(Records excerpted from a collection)
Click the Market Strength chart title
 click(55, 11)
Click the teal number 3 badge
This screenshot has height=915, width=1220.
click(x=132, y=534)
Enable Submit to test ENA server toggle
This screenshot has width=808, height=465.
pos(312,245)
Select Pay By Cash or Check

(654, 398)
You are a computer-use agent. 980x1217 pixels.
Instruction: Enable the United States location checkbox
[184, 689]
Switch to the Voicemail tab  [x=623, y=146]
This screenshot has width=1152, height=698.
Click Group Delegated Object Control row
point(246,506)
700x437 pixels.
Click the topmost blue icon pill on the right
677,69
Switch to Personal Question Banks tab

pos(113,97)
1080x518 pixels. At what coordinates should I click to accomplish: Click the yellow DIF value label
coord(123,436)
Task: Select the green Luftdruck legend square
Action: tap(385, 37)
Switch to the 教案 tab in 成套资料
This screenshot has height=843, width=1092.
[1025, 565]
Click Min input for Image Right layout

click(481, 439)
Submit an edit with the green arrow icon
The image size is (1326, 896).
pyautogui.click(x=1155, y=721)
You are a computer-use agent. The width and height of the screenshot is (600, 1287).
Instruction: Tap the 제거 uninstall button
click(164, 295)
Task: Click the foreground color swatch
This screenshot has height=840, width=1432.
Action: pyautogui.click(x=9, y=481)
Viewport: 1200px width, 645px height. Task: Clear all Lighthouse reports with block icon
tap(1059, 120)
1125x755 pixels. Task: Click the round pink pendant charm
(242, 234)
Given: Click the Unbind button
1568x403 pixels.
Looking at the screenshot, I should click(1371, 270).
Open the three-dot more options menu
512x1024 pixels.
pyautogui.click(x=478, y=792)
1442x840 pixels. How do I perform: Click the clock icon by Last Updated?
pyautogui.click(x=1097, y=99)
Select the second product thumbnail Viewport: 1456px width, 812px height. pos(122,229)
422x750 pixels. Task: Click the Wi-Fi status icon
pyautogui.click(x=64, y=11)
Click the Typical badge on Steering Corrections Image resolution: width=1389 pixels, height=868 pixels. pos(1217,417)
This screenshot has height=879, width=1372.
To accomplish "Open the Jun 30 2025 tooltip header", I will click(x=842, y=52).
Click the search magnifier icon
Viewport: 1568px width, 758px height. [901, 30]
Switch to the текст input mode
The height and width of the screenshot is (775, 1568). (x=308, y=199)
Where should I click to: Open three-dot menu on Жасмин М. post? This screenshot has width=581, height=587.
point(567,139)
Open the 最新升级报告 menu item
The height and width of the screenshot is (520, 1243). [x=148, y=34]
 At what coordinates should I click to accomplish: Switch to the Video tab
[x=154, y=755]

**PROBLEM TO SOLVE:** Please rewrite the records from the line containing "Submit an edit with the green arrow icon" through the line containing "Action: pyautogui.click(x=9, y=481)", both ends included, with each coordinate in the answers scaled by 2 and rounded to a whole number, halves up. Keep every other line unchanged, including the requests.

**IN RESPONSE:**
Submit an edit with the green arrow icon
The image size is (1326, 896).
pyautogui.click(x=2310, y=1442)
You are a computer-use agent. The width and height of the screenshot is (600, 1287).
Instruction: Tap the 제거 uninstall button
click(328, 590)
Task: Click the foreground color swatch
This screenshot has height=840, width=1432.
Action: pyautogui.click(x=18, y=962)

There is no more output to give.